### [TEXT]
## BEGIN

Author lookingaround Posted March 15, 2013 Author Posted March 15, 2013 The other thing he did during the week before we broke up was paint me a picture...I don't know what to make of this whole situation. Prior to the break-up, we had a week of not talking to each other because I could sense that he wanted some space to think, so I told him "Let's not talk for a week, and you can figure out what you need." (We usually talked everyday, or at least texted). After a week of not talking (he was still e-mailing me though...) I called him. He asked if he could call me the next day. I was silent, and he said "No, no, let's talk tonight." I knew in my heart he was going to break-up with me. When he said the words, I asked him "You knew you wanted to break-up with me and you were going to wait a whole nother day to tell me?" His response: "I thought if I slept on it, I might change my mind" He doesn't know what he wants, right? Am I crazy? I guess I just feel like I don't have closure, I don't know where I stand, I have no idea what he's thinking, and that is why I am so nervous about seeing him in a month. Can anyone give me ANY advice on how to handle this situation, or what my ex might be thinking?

## END

### [STORED DATA]

## BEGIN

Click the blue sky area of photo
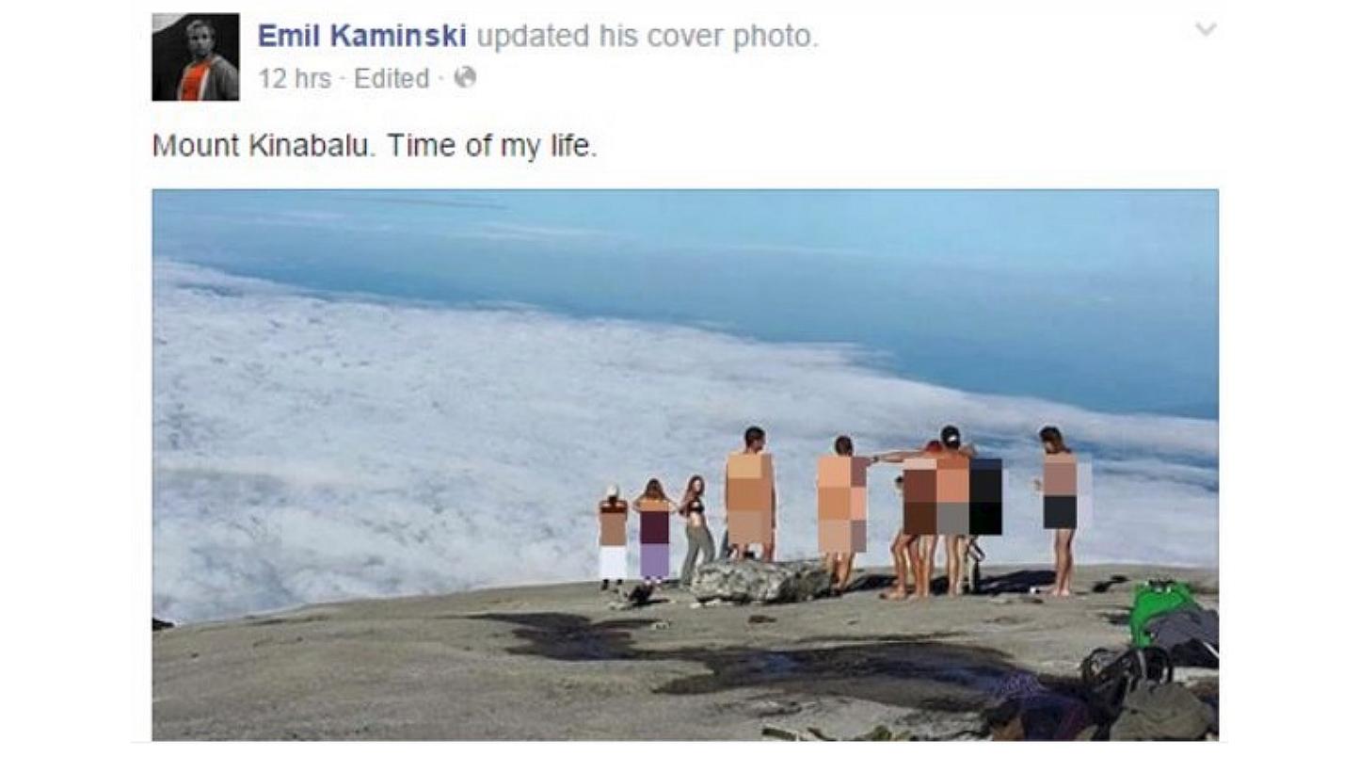This screenshot has width=1359, height=772. [685, 226]
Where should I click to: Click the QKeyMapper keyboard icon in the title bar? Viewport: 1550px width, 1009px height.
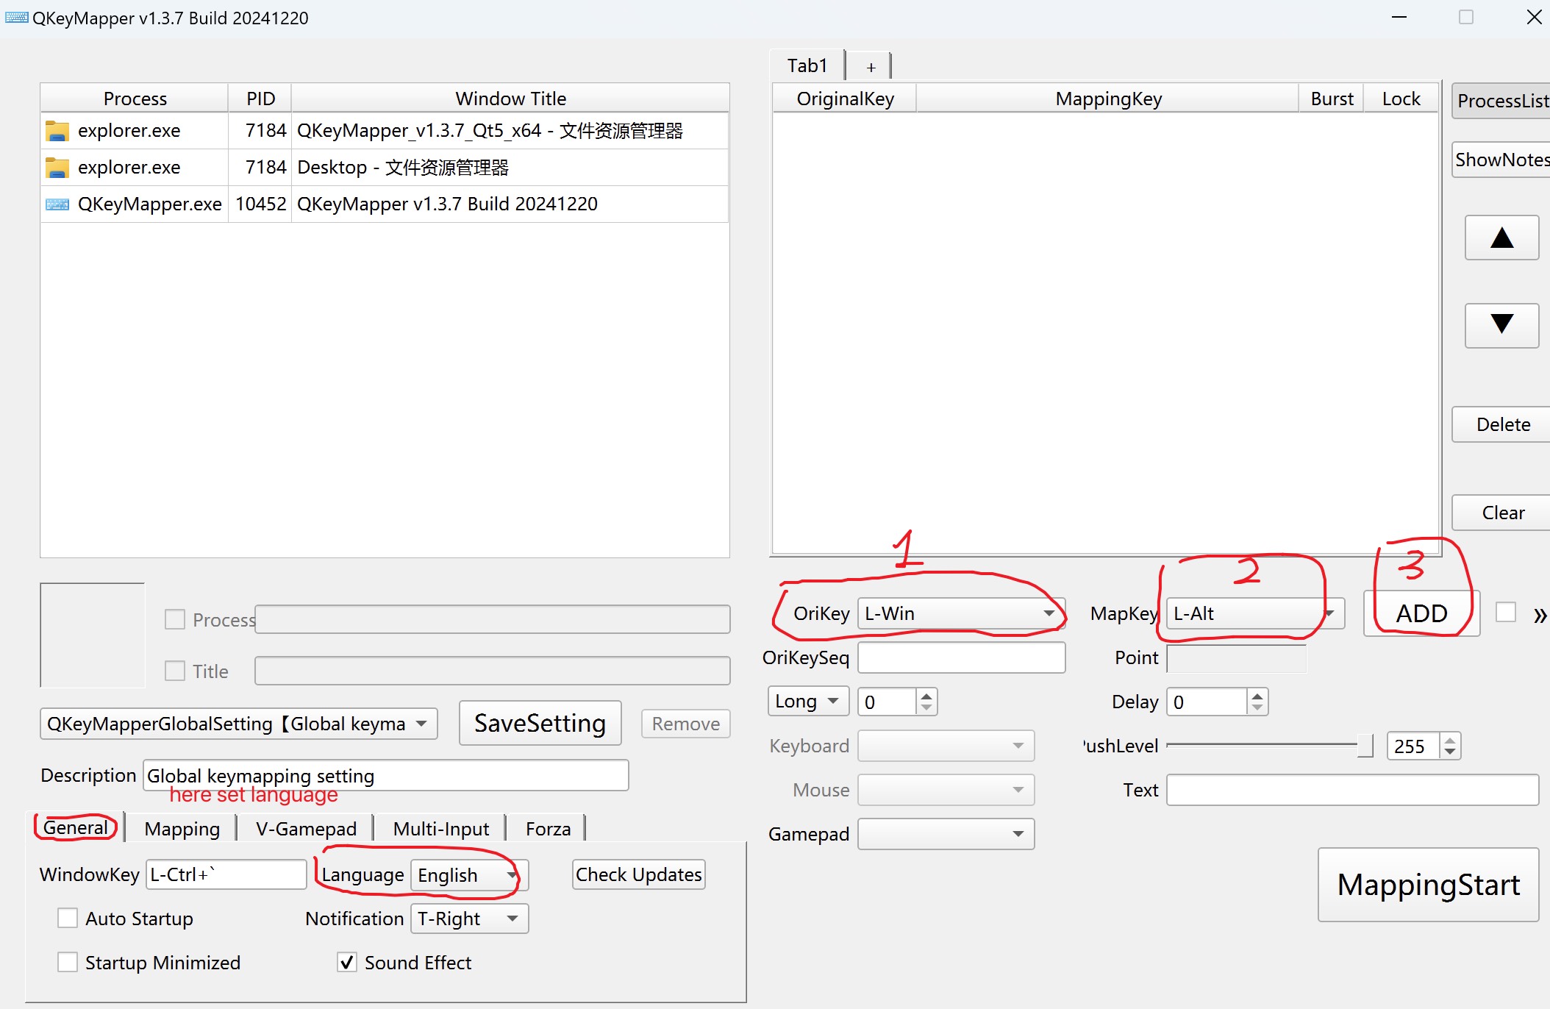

## END

### [SET TASKS]
[A] List every remark that the breakup post puts in quotation marks.
[B] Condense the paragraph of the breakup post that begins "The other thing he did during the week" into a short bulleted list that keeps its main facts.
The lines have nothing to do with the text.

### [REPLIES]
[A]
- "Let's not talk for a week, and you can figure out what you need."
- "No, no, let's talk tonight."
- "You knew you wanted to break-up with me and you were going to wait a whole nother day to tell me?"
- "I thought if I slept on it, I might change my mind"

[B]
- In the week before the breakup, he painted the writer a picture.
- Sensing he wanted space, the writer proposed a week without talking, though they usually talked or texted daily. He still sent e-mails during that week.
- Afterward the writer called him. He asked to call back the next day, then, after a silence, agreed to talk that night.
- He broke up with the writer. Asked why he would have waited another day, he said sleeping on it might have changed his mind.
- The writer feels there is no closure, does not know where things stand or what he is thinking, and is nervous about seeing him in a month.
- The writer asks for advice on handling the situation and on what the ex might be thinking.